Hochrangige israelische Regierungsvertreter empfangen die deutsche Ministerin nicht, nur der Generalmajor einer Behörde, die unter anderem für humanitäre Hilfslieferungen nach Gaza und die Abstimmung deutscher Entwicklungsprojekte im Westjordanland zuständig ist.

Es könne sein, dass es einfach nicht gepasst hat, vermutet der mitreisende außenpolitische Sprecher der SPD-Fraktion im Bundestag, Adis Ahmetovic. "Es ist trotzdem nicht gut, wenn wir nicht miteinander sprechen." Der Krieg in Gaza, der Wiederaufbau Gazas, die Entwicklung dieser Region und möglicherweise eine Zwei-Staaten-Lösung - das "kriegen wir nur hin, wenn wir zusammen sprechen", sagt Ahmetovic.

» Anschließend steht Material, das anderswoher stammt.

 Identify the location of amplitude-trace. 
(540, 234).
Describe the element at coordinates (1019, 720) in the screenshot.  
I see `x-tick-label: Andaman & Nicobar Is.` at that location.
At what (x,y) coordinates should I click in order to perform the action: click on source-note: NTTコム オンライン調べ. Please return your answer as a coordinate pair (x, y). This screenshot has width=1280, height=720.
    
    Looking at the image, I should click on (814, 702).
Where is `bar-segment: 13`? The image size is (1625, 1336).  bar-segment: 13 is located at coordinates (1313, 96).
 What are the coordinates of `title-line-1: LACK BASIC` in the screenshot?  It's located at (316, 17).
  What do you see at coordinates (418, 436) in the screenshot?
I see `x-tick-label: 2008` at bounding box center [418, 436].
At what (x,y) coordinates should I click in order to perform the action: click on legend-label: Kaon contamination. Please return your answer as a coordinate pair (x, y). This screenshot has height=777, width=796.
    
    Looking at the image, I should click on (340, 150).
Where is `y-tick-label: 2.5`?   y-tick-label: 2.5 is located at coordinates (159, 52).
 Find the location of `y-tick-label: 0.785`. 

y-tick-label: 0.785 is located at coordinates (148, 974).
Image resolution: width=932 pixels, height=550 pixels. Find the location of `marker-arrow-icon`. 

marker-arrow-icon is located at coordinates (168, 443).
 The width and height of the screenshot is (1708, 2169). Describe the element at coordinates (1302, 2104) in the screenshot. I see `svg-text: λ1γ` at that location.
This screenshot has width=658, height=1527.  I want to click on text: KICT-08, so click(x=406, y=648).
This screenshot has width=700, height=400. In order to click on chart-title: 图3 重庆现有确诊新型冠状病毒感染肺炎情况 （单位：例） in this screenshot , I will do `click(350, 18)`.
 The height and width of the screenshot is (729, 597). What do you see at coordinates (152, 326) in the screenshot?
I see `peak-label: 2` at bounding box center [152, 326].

Die Ministerin besucht in Tel Aviv eine Kunstinstallation, die an das Schicksal der Geiseln erinnern soll.

Gazas Zukunft ist auf allen Stationen präsent

Eine Zwei-Staaten-Lösung und der Wiederaufbau Gazas - kurz: die Zukunft der Palästinenserinnen und Palästinenser - war Thema auf allen Stationen Reem Alabali Radovans. Von Bundeskanzler Friedrich Merz ist sie beauftragt, eine Wiederaufbaukonferenz für Gaza zu begleiten. Mit ihm stand sie während ihrer Reise in Kontakt.

Alabali Radovan lotete aus, wer in der Region welche Lasten trägt, auch finanzielle. Darum ging es in Jordanien und dann am Ende ihrer Reise in Saudi Arabien. In dem Golfstaat machte sie als erste deutsche Entwicklungsministerin Halt.